Those numbers are completely misleading because of how the Dodgers do their business.
Ohtani is getting paid a scrub rate of $2 million dollars per year until 2033!!! Starting only in 2034 he bags $46 per mil for the following 9 years.
Mookie Betts? $115 million in deferred contract money. Snell? $60 mil. Freeman, $57 mil, Smith $50 mil...and the list goes on.
L.A. has over $1 BILLION in deferred contracts. Literally. That money doesn't show up on active payroll totals.
The Rangers? A sliver of that amount in the deferral game.
The Dodgers true to their name, sign whomever they please and dodge the luxury tax through their accounting. MLB league office looks the other way. L.A. not only has a crazy-large fanbase, but they draw big in Asia.

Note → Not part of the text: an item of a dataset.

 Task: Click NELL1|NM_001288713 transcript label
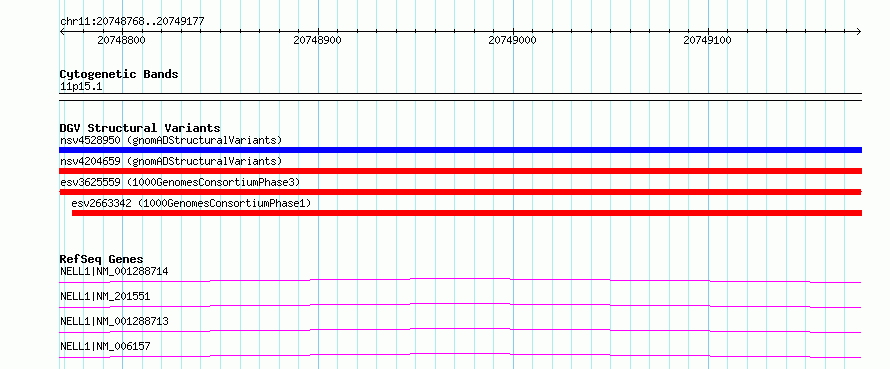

The deferred money will be heavily de-valued by that point so saying "$115 million" as if it were like having "$115 million" today is using sensationalism to make a point.
10 years ago, the highest salary in MLB was $32 million per year. In 2025, it's $51 million per year, an increase of 60%.
And that's before you even factor in it's on a much faster scale now. By 2034, the highes salary will most likely top $100 million per year and suddenly, that "huge back then" contract ends up falling several spots down the chart in hindsight.
The reason Ohtani chose the Dodgers is because they area West Coast team which puts him closest to Japan. He was always going to choose the Angels, Dodgers, Giants or Mariners.
Freeman and Snell are from the West Coast so at this point in their careers, it makes sense they want to play for a WC team.
Another fact is that everyone assumes the deferred money is the team's idea. In many cases, the players and their agents are pushing for it. The players and agents can benefit heavily by deferring the money.
For example, some of them want to avoid the California state tax, which they can do when they leave the state and get paid years from now. So when the deferred money is worth less than than it is now, they will end up making more being paid later.
The bottom line is that any team can offer deferred contracts, but many choose not to do it. It is not based on capabilities, but rather it is their choice.
Blame the teams that do offer deferred contracts (and several teams do) all you want, but in the end, the only reason to not do it is because your team's owners are cheap and want to make more money off their fans.
States like Texas with no state income tax have used that to their advantage for decades when signing players.
Deferred money evens that playing field so that is why some people are upset about it because it dilutes or offsets that advantage.